Transcribe exactly everything in the data below from the line containing "METALL NRW (69, 193)" down to the line containing "Impressum (838, 1783)", both lines included and nothing further.

Data in this exercise >>
>>>>

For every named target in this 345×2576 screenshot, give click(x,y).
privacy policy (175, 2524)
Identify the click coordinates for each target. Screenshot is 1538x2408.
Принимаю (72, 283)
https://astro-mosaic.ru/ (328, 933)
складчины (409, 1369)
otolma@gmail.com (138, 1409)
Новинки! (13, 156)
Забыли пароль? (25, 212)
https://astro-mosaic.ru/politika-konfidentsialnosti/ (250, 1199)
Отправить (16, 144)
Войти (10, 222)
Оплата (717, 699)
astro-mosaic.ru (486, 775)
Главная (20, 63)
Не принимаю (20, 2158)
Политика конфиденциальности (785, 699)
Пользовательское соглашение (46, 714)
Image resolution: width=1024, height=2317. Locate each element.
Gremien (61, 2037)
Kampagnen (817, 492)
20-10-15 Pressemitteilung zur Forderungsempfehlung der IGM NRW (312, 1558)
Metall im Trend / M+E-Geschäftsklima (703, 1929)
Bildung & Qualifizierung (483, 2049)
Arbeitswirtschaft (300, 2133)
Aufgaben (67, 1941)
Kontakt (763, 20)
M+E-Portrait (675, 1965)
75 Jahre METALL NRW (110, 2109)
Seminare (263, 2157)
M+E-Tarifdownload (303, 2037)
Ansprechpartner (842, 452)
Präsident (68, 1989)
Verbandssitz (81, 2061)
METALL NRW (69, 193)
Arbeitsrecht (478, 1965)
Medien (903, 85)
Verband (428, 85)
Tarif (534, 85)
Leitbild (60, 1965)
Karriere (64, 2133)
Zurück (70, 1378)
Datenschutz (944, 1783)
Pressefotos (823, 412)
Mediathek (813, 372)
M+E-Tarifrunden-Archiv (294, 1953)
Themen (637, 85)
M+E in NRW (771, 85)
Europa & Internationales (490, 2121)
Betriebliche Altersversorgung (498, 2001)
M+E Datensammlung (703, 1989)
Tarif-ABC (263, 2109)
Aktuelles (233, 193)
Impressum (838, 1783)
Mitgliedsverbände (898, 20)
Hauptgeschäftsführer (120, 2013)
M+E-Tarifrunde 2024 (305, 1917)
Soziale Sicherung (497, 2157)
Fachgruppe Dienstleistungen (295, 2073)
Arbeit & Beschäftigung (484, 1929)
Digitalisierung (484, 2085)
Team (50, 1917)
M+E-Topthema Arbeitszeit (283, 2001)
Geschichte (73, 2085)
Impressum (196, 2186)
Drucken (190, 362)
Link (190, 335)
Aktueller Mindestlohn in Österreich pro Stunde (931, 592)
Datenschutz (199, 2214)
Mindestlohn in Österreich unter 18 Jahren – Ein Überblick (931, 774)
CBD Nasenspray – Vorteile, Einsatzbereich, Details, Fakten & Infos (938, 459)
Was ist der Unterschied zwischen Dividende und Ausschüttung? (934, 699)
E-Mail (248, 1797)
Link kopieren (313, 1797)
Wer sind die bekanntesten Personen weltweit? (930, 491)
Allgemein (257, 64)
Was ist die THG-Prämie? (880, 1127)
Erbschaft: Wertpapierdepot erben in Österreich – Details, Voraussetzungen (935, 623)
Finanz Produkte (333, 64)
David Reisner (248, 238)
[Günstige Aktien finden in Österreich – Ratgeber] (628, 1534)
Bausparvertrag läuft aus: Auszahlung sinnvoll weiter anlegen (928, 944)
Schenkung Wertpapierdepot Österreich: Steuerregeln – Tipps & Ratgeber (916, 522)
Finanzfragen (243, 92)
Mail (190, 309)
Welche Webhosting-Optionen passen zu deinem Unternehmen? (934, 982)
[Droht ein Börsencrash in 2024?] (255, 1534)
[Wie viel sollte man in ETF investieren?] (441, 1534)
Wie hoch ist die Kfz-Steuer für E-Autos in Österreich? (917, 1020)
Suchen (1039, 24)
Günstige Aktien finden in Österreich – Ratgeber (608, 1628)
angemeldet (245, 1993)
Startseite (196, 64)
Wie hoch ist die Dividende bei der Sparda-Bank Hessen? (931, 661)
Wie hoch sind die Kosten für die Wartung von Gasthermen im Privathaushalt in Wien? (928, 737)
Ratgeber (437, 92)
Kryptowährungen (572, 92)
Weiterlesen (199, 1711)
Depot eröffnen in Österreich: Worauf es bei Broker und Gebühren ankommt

<<<<

Result of this task >>
METALL NRW (69, 193)
Arbeitsrecht (478, 1965)
Medien (903, 85)
Verband (428, 85)
Tarif (534, 85)
Leitbild (60, 1965)
Karriere (64, 2133)
Zurück (70, 1378)
Datenschutz (944, 1783)
Pressefotos (823, 412)
Mediathek (813, 372)
M+E-Tarifrunden-Archiv (294, 1953)
Themen (637, 85)
M+E in NRW (771, 85)
Europa & Internationales (490, 2121)
Betriebliche Altersversorgung (498, 2001)
M+E Datensammlung (703, 1989)
Tarif-ABC (263, 2109)
Aktuelles (233, 193)
Impressum (838, 1783)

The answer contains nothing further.